The UTM Field Test project is being done in coordination with the Federal Aviation Administration (FAA) and executed by the folks at NUAIR (Northeast UAS Airspace Integration Research Alliance, Inc.) which is a New York-based nonprofit studying drones. NUAIR is then made up of a number of private companies and public organizations. For the FAA UTM Field Test project, participants include:
- ANRA Technologies
- AX Enterprize
- Cal Analytics
- Oneida County Sheriff’s Office
- Oneida Indian Nation
“Each of these partners were selected based on their leadership in UTM technology and their willingness to continue to progress the state of the technology,” according to a statement from NUAIR. Each of those organizations will weigh in on infrastructure or participate in field tests to demonstrate what does or doesn’t work.
The project is happening New York’s Oneida County, which is part of a 50-mile drone corridor running between Rome and Syracuse New York. That corridor has bee the site of more than 4,000 different drone operations. It’s also a key feature of NYUASTS, one of the seven FAA-designated UAS Test Sites in the U.S. NYUASTS stands out as the only test site located at a towered airport, which is Griffiss International.
“The need for drone operators to safely utilize low altitude airspace (below 400 feet above ground level) continues to grow with more business cases where drones operate both in visual line-of-sight and beyond visual line-of-sight,” according to a NUAIR statement. “The FAA recognizes the benefits of supporting these more complex drone operations at low altitudes safely, equitably, and efficiently and continues to collaborate with industry through projects like the UFT to improve UTM and other enabling technologies.”

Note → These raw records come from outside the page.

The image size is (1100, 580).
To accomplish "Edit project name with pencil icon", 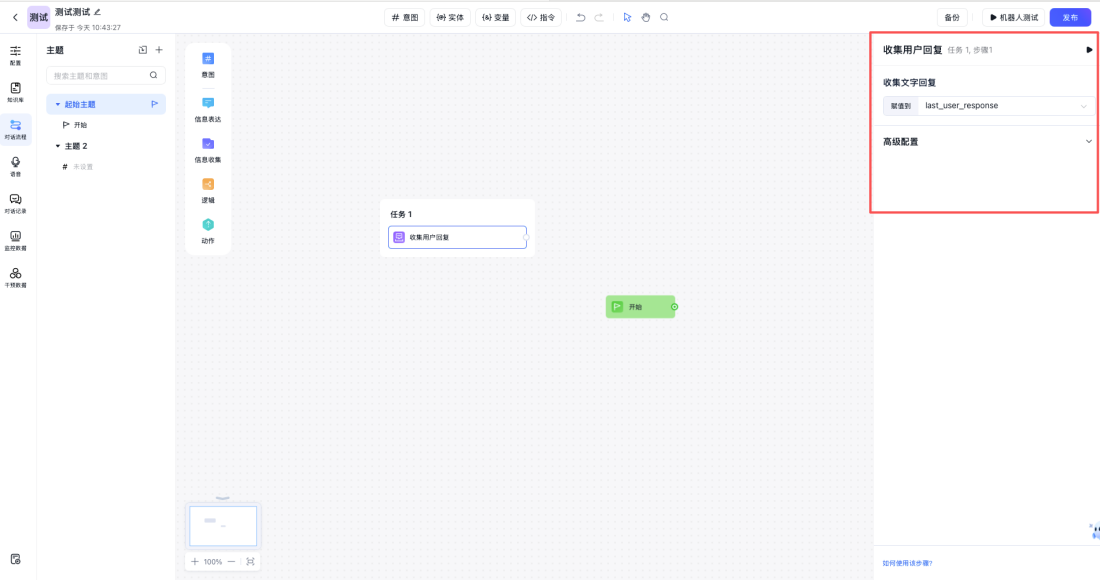I will (x=97, y=12).
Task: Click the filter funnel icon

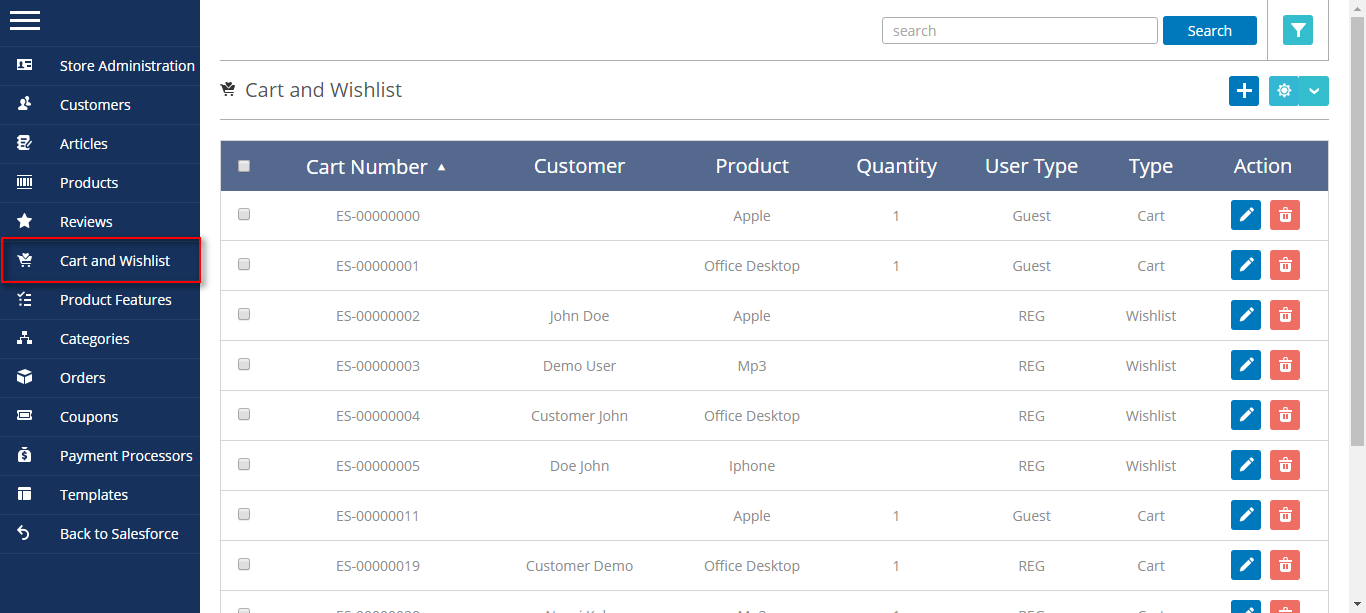Action: 1298,31
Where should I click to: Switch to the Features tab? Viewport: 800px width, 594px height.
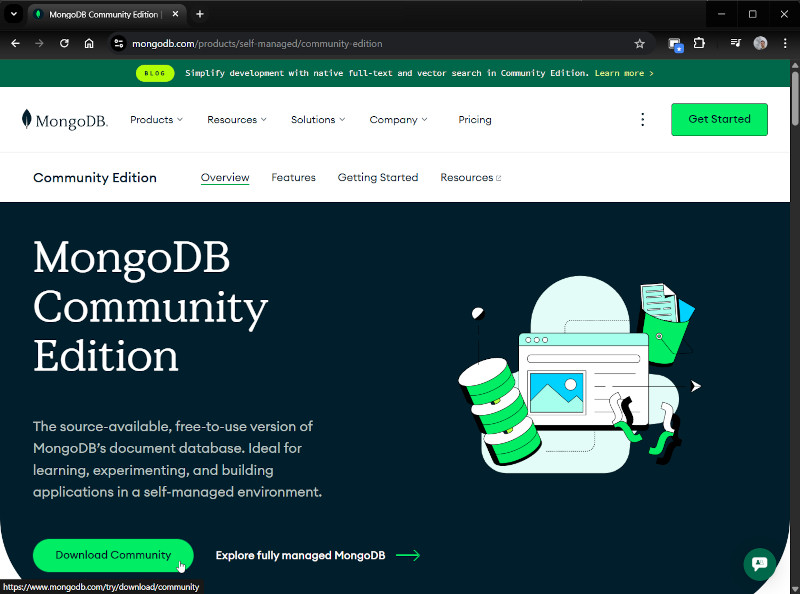[293, 178]
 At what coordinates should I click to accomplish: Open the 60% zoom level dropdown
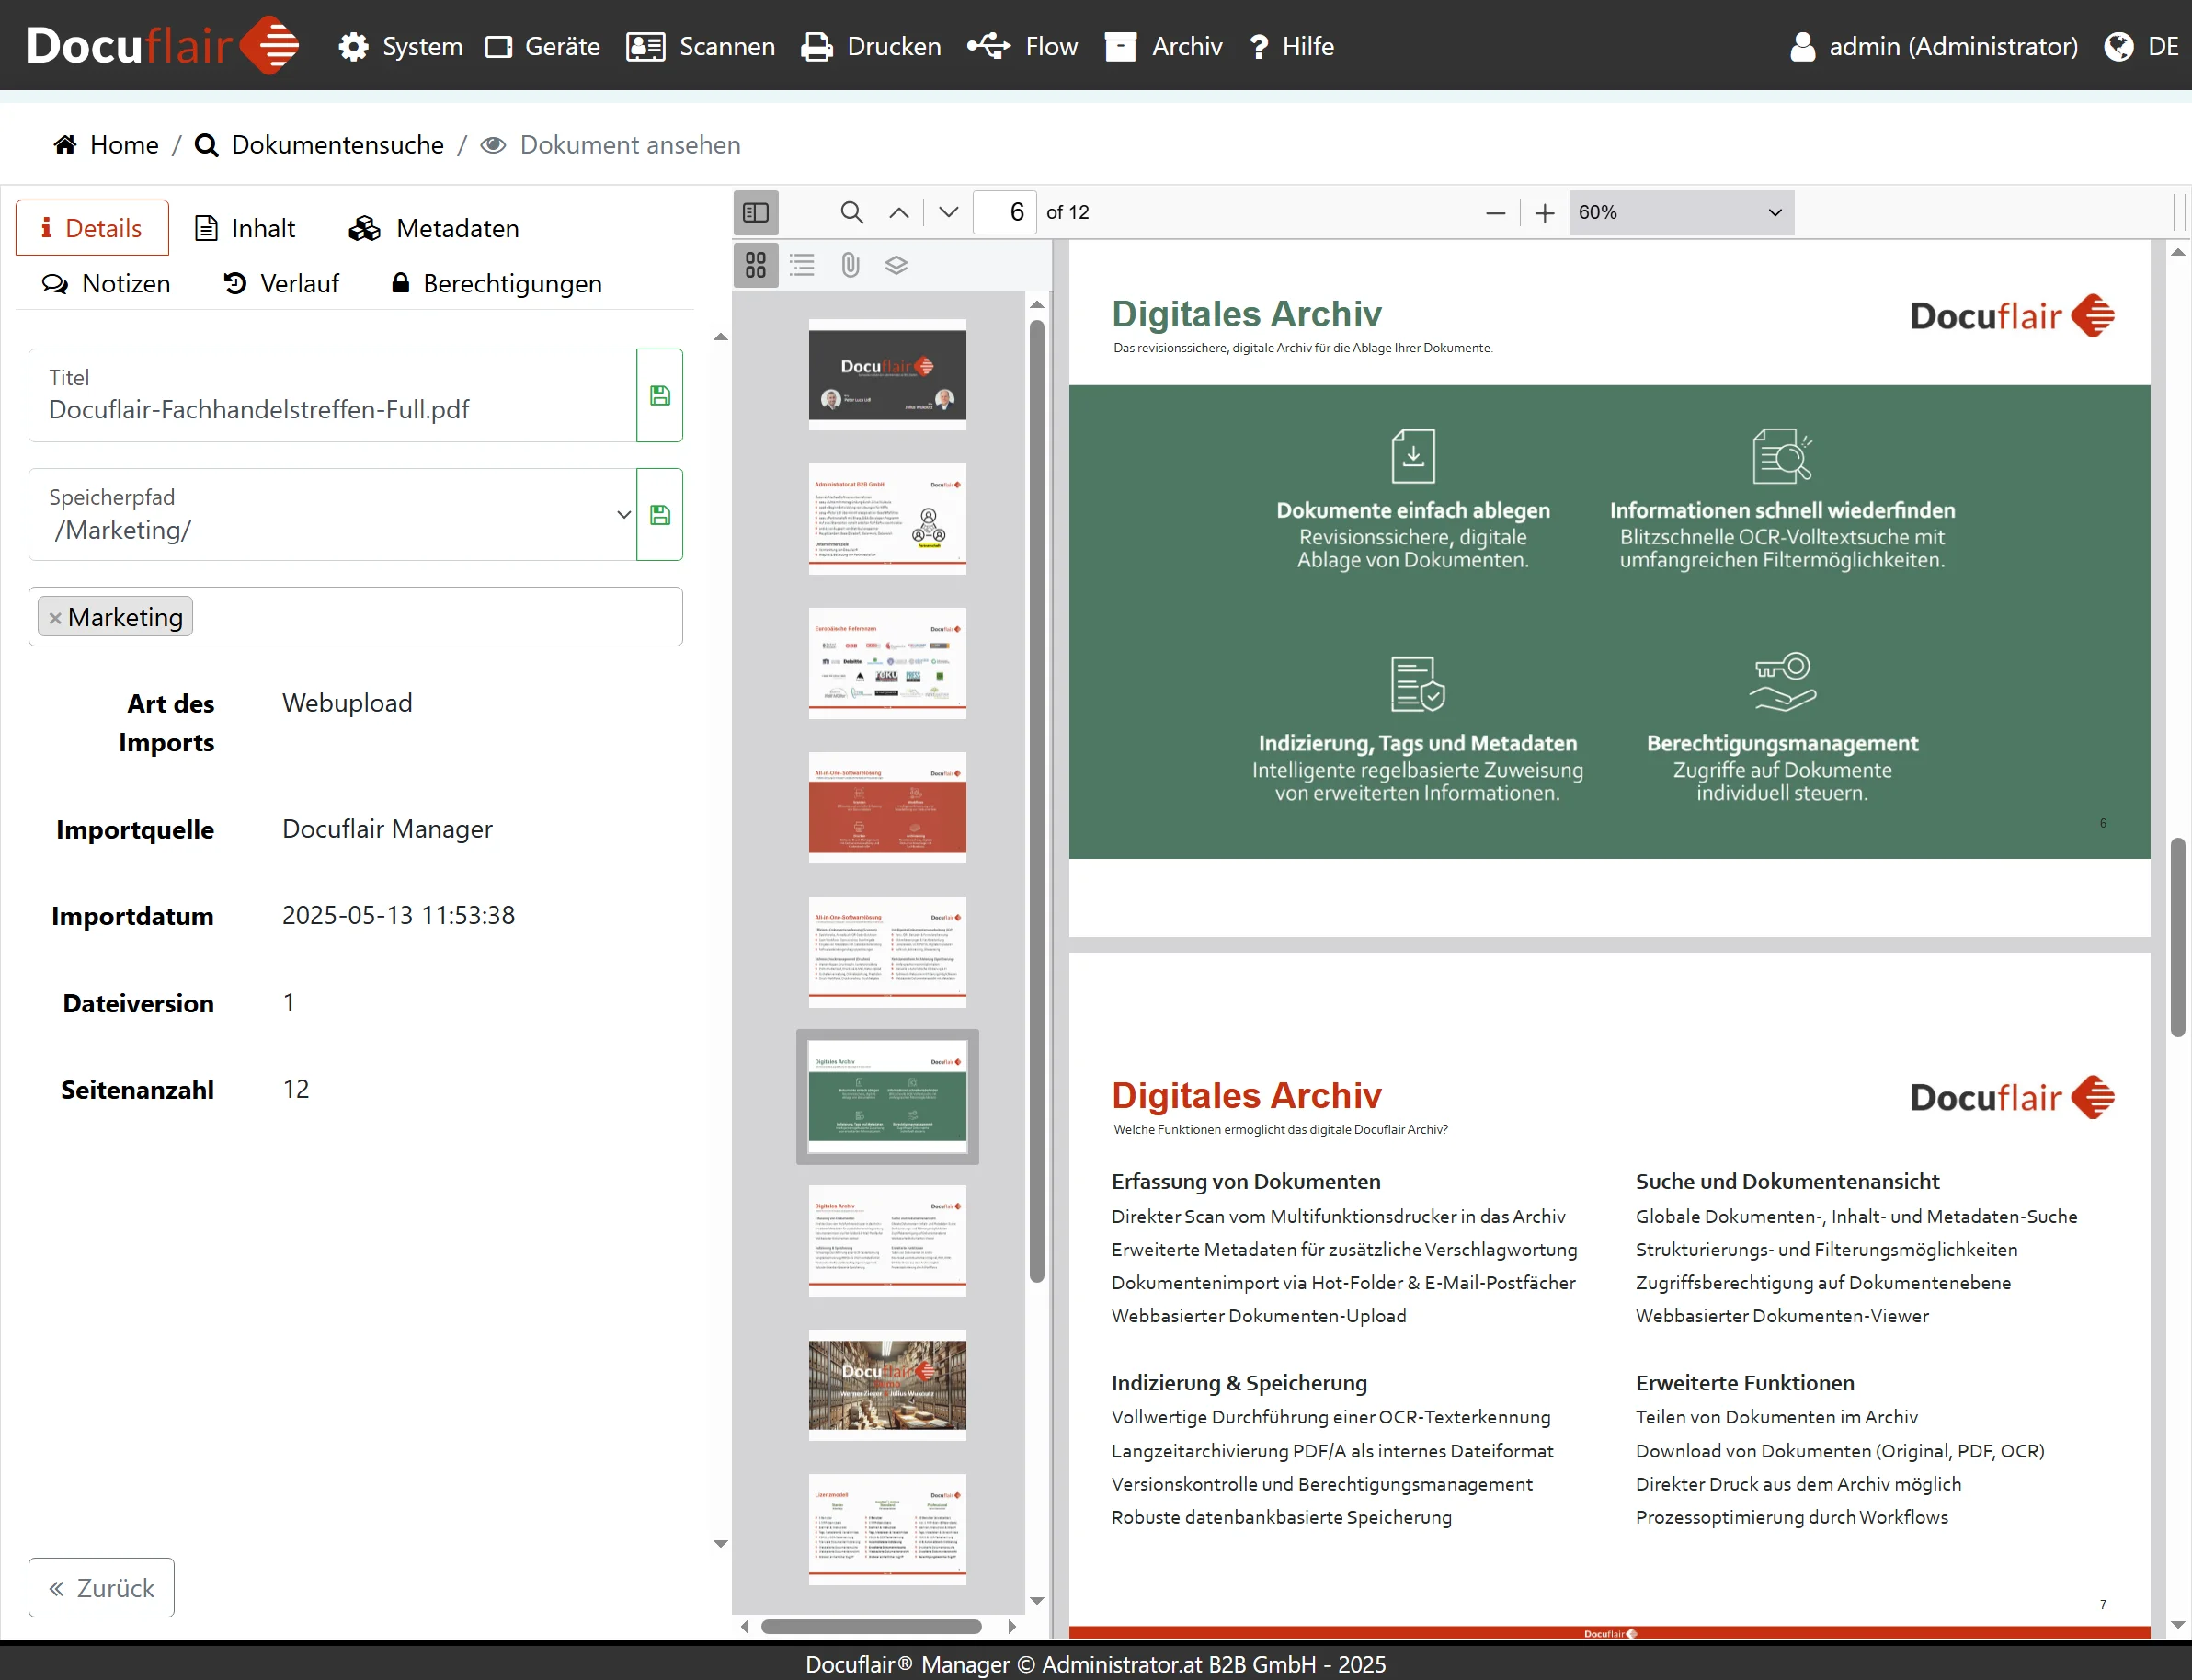1680,212
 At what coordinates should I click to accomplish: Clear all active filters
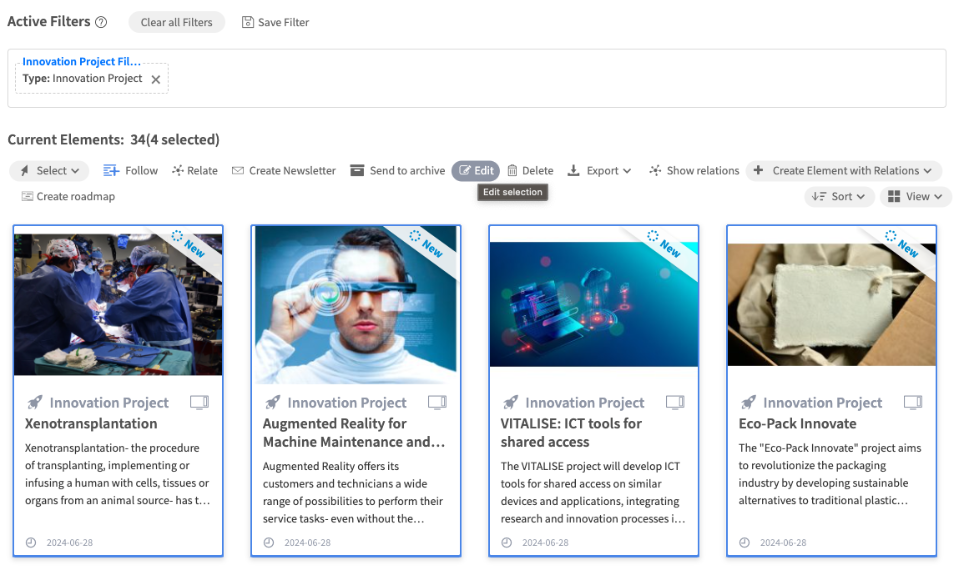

The FAA UTM Field Test project started in July 2022, and stakeholders say they expect it to be complete by spring of 2023. Ultimately, the goal of the test is to help design standards needed to support beyond visual line-of-sight (BVLOS) operations, which most experts agree is a critical element in unlocking widespread commercial drone operations.
As for the state of BVLOS in 2022, major headwinds were made when the FAA Unmanned Aircraft Systems Beyond Visual Line of Sight Aviation Rulemaking Committee (also known as ARC) released its final report in March 2022, outlining ways BVLOS drone flights might be implemented in the U.S.